Note that there are four chiral centers in glucose, and therefore there are \(16\) (\(2^{4}\)) possible stereoisomers, many of which do occur naturally. The D designation has to do with the stereochemistry at position 5 and does not refer to the direction of the rotation of plane-polarized light. (While it is possible to designate R or S for each chiral center^[3], it is not possible to designate R or S for the molecule as a whole). Note that glucose also has an aldehyde group (at position 1) and, therefore, also belongs to the class of sugars called aldoses.

In its open chain form, glucose has an aldehyde group and five hydroxyl groups and, as you might expect, there is great potential here for reactions, both inter- and intra-molecular. In a solution, glucose commonly exists in the hemiacetal form, in which the \(\mathrm{OH}\) group on \(\mathrm{C-} 5\) has attacked the carbonyl group to form a six-membered ring which is referred to as the pyranose form (pyran is a six-membered heterocyclic ring with an oxygen atom in it). The pyranose form is usually drawn in the chair form as shown below.

Images of hemiacetal formations.

Hemiacetal formation produces two possible configurations, but rather than calling them R and S, we label them alpha and beta. In alpha form, the \(\mathrm{OH}\) on carbon 1 is on the opposite side of the ring from the \(\mathrm{CH}_{2}\mathrm{OH}\) (\(\mathrm{C-} 6\) of the original chain), the beta form has the \(\mathrm{OH}\) group on the same side as the \(\mathrm{CH}_{2}\mathrm{OH}\). These two forms are stereoisomers because they have the opposite configuration at \(\mathrm{C-} 1\), but unlike typical stereoisomers, they can be interconverted by ring-opening of the hemiacetal and reclosure of the ring. They are called anomeric forms and \(\mathrm{C-} 1\) is referred to as the anomeric carbon. Such carbons can be identified by the fact that they have two oxygens attached to them. In an aqueous equilibrium solution of glucose, less than 1% is present in the open chain form, but since there is always an equilibrium concentration present, the alpha and beta forms can and will interconvert via this open-chain form. As might be expected, the beta form is more stable (because the \(\mathrm{OH}\) is equatorial) and at equilibrium there is about 64% beta. For sugars such as glucose, there is also the possibility that a five-membered ring can form by the reaction of the alcohol at \(\mathrm{C-} 4\) with the carbonyl. Again, two forms (alpha and beta) are possible, which can be interconverted via ring-opening. This five-membered ring form is called the furanose form (furan is a five-membered ring with one oxygen).

Images of alpha furanose form and beta form.

Fructose:

Fructose is another six-carbon sugar.

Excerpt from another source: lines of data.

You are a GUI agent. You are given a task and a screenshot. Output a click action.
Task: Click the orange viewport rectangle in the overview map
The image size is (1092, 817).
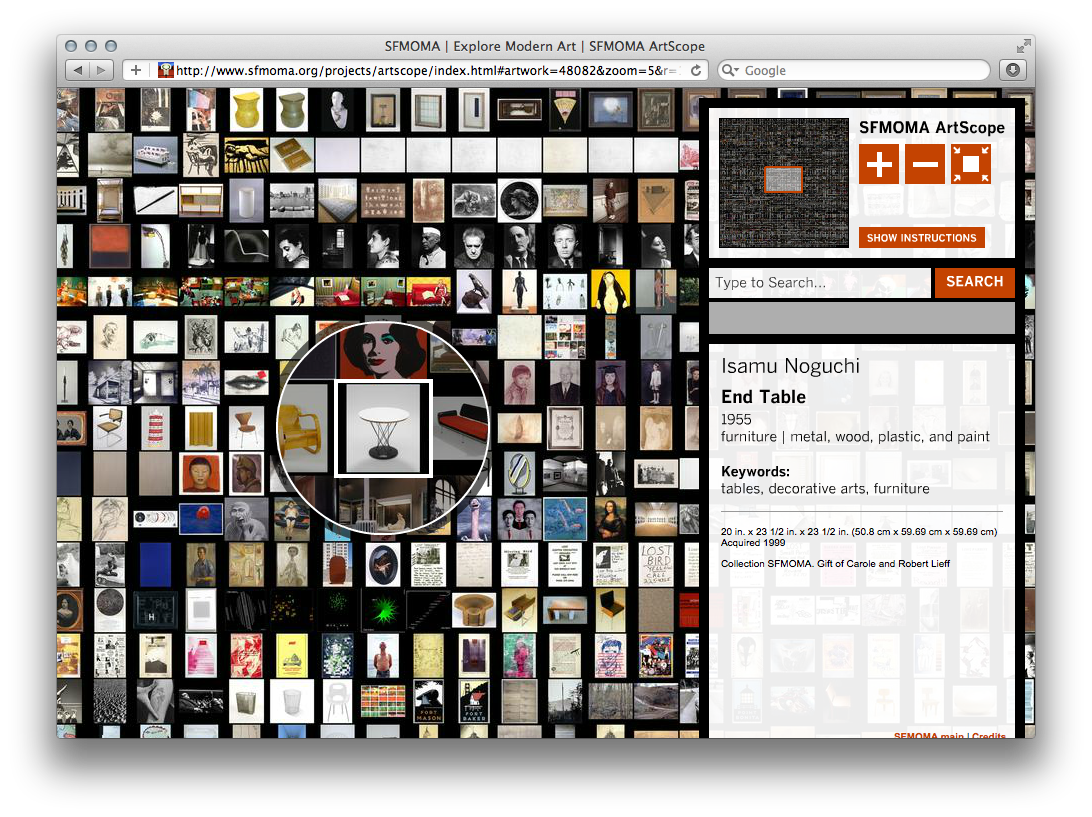[x=783, y=180]
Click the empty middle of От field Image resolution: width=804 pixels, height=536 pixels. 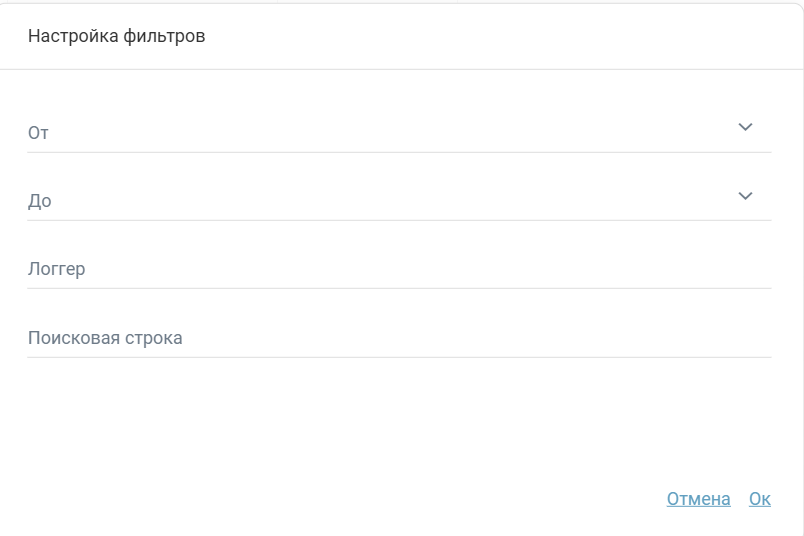tap(399, 132)
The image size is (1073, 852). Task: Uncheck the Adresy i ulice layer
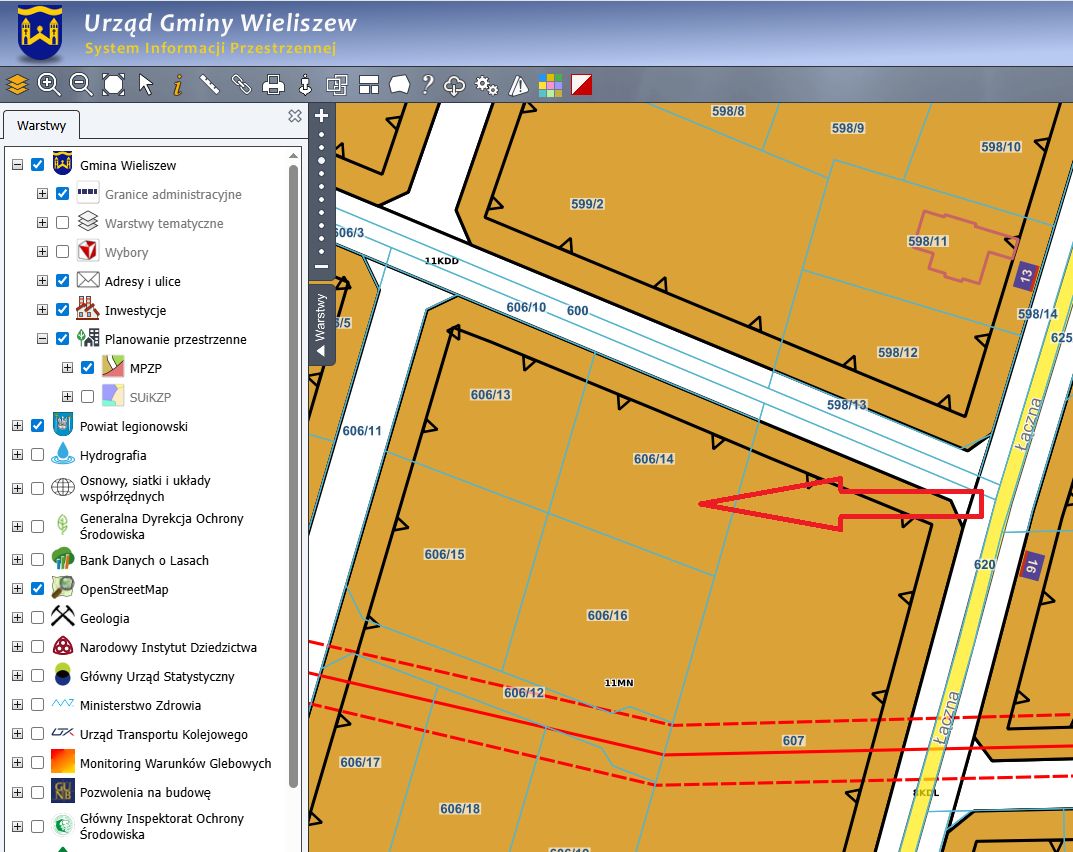click(x=62, y=281)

It differs from glucose in that it that has a ketone rather than an aldehyde at \(\mathrm{C-} 2\); for this reason, it is called a ketose (rather than an aldose). Fructose usually exists in a five-membered hemiacetal ring formed by reaction of the \(\mathrm{OH}\) at \(\mathrm{C-} 5\) with the ketone carbonyl at \(\mathrm{C-} 2\). The resulting five-membered ring is called the furanose form (furan is a five-membered ring with one oxygen) and typically furanose rings are depicted using yet another structural representation: the Haworth projection, shown here. In this structure, the ring is drawn as a plane (although it isn’t, of course), and the substituents are either above or below the plane of the ring. In the same way as glucose, fructose can exist in either the alpha or beta forms.

An image of glucose fructose in alpha and beta forms.